**** Data section ****
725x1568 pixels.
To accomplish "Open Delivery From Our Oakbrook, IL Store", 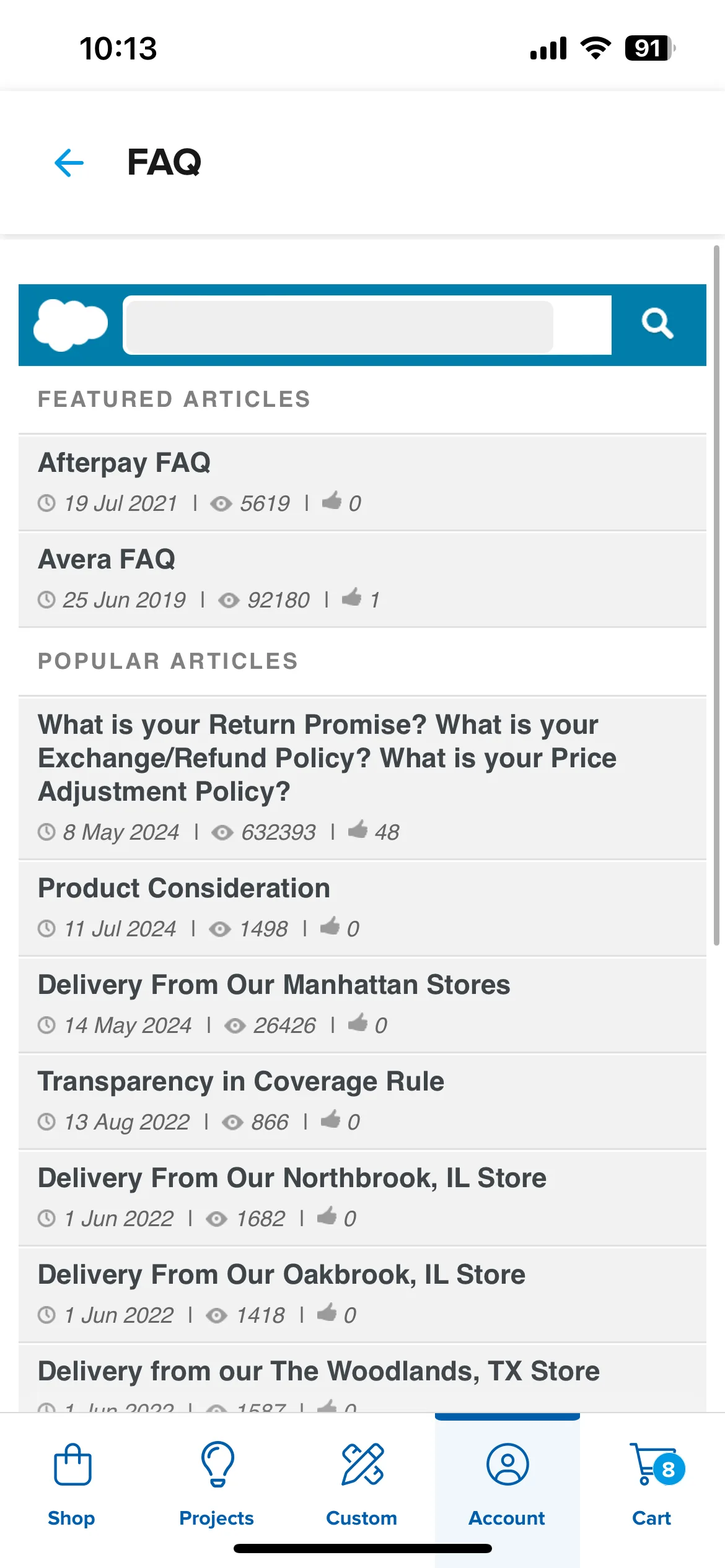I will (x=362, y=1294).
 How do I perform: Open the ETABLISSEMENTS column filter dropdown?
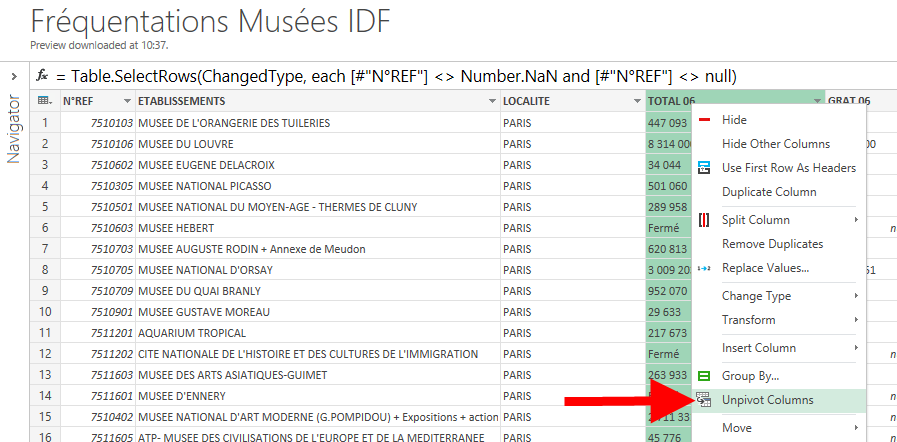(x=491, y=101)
****
**** Data section ****
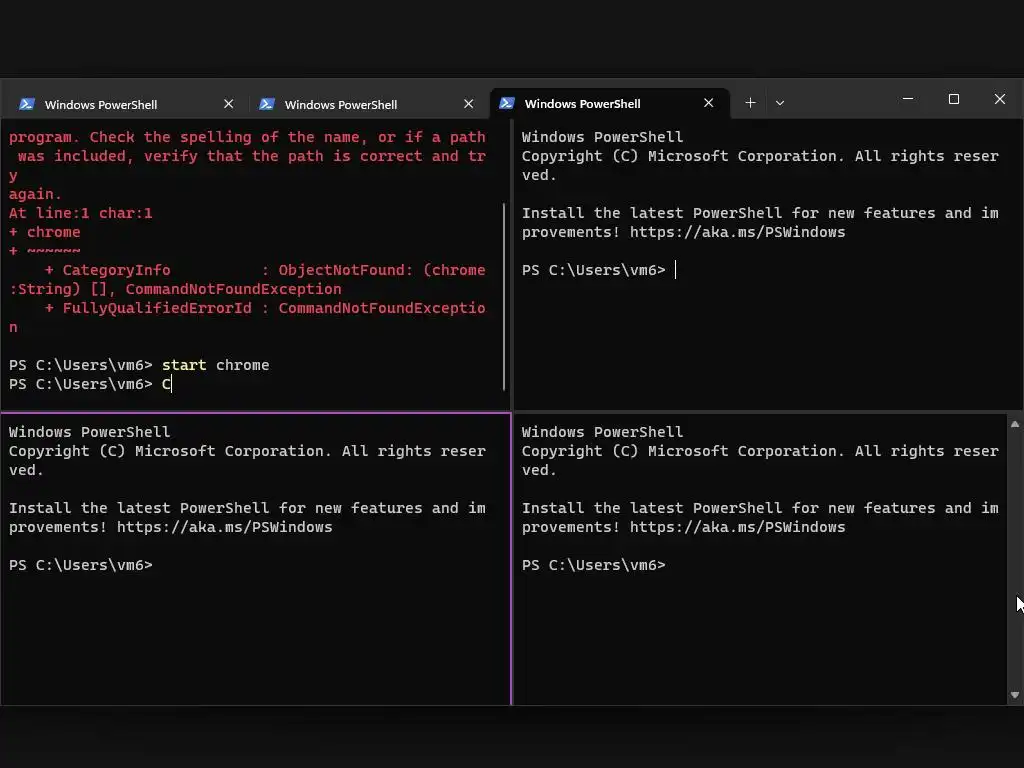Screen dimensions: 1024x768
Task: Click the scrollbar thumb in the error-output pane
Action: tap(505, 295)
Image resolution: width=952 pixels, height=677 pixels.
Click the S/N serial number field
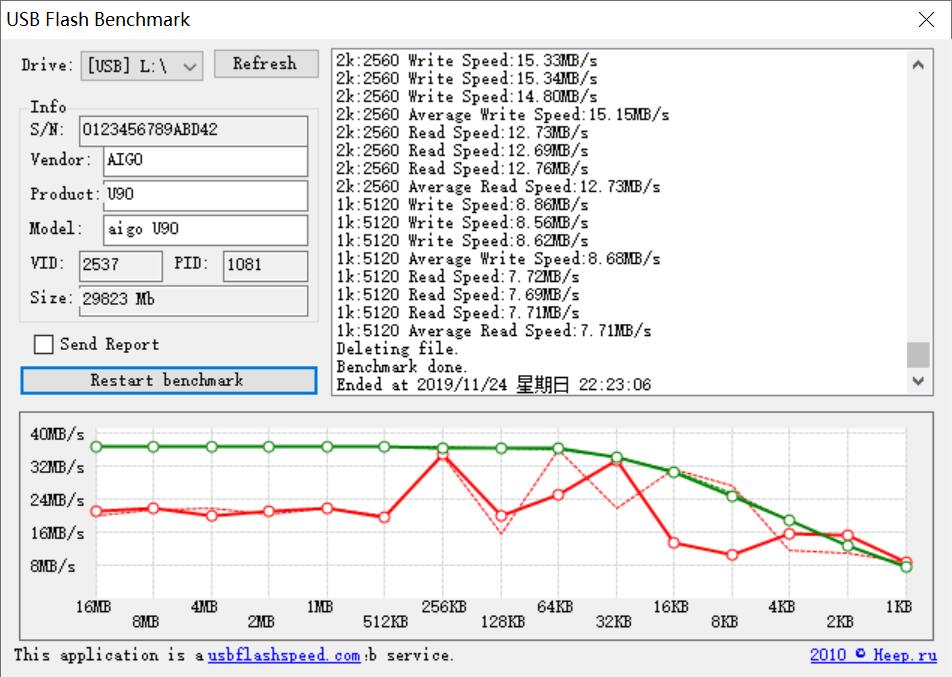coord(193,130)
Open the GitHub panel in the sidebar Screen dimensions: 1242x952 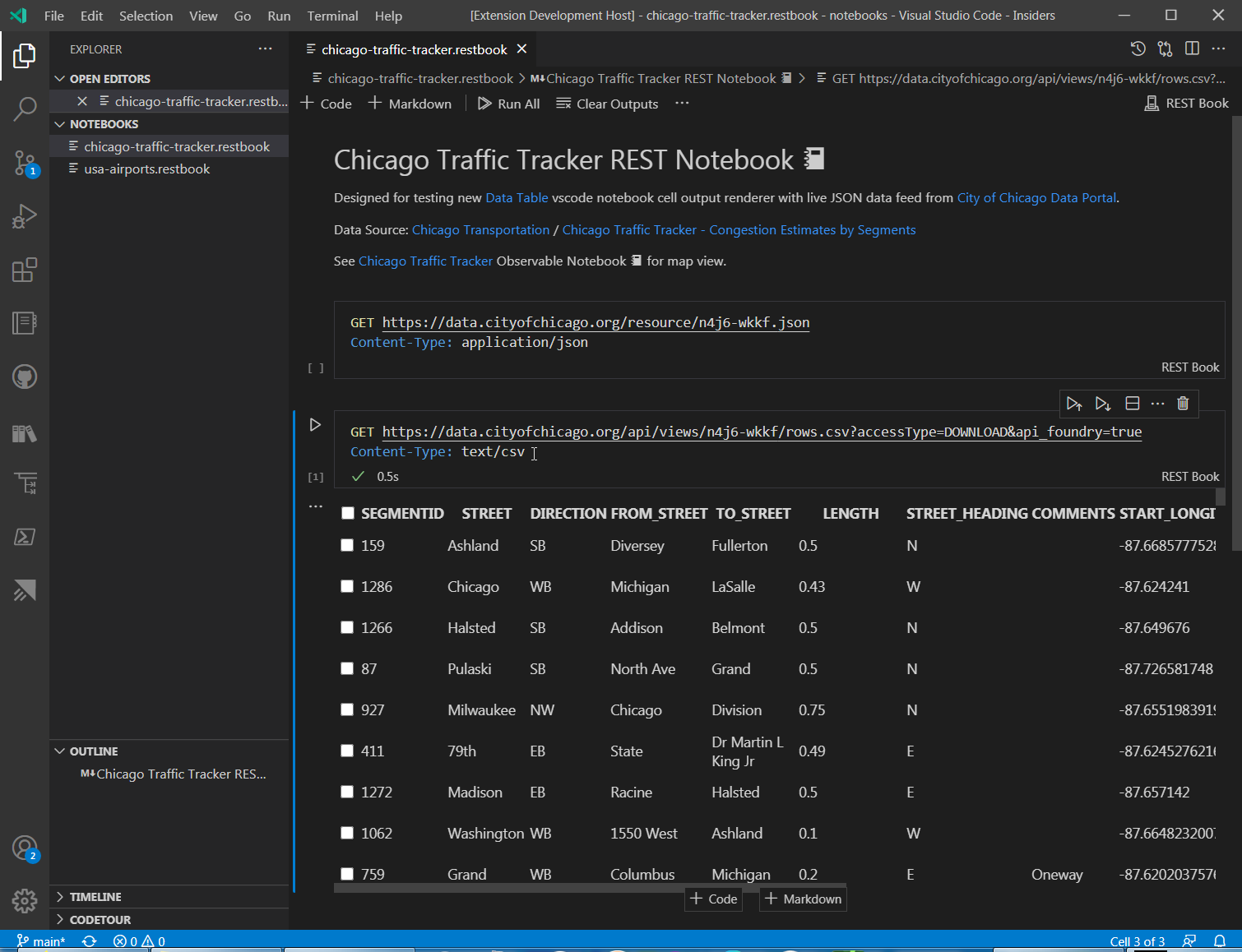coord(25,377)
****
**** Data section ****
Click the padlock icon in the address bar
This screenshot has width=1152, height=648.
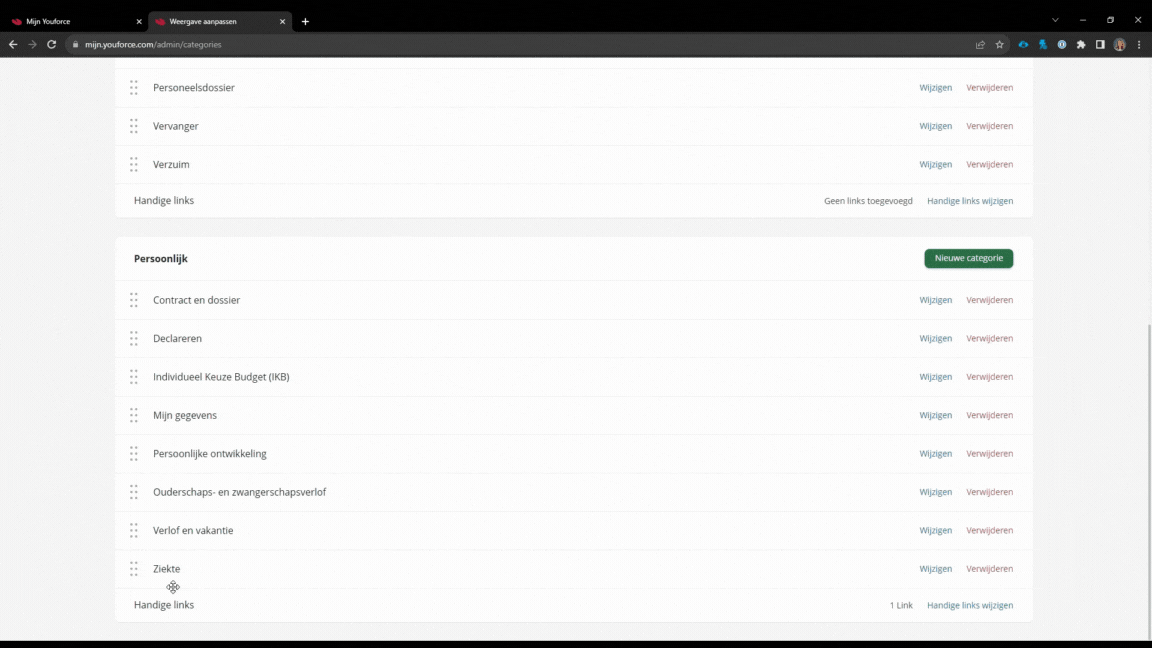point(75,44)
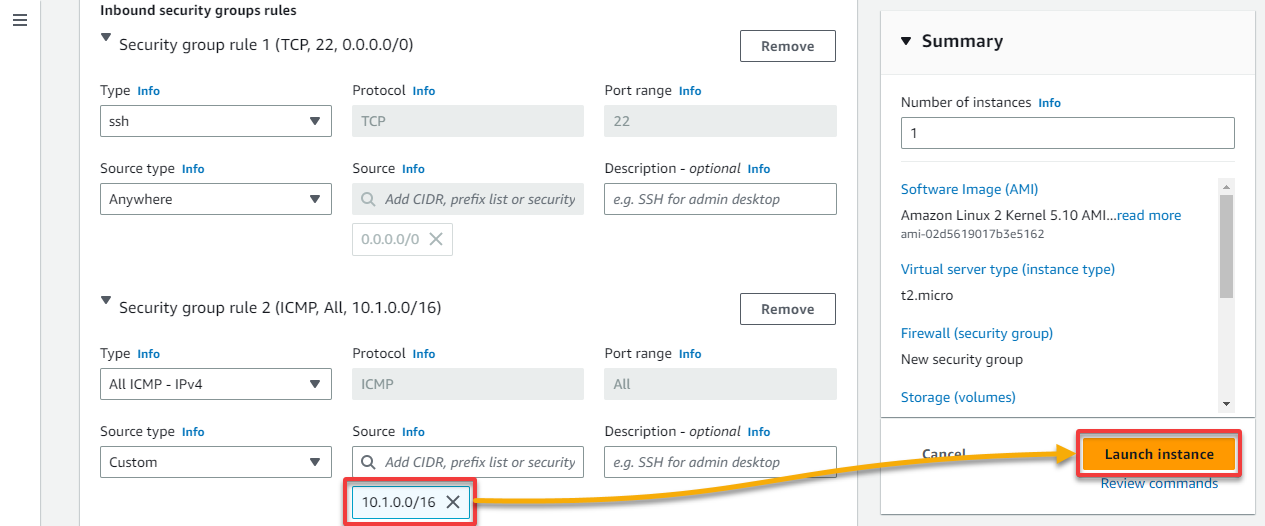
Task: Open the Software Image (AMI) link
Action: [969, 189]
****
**To do**
Lines of the listing above that contain the word "pixels" should all be returned.

**Response to this task**
725x1568 pixels.
Image resolution: width=952 pixels, height=677 pixels.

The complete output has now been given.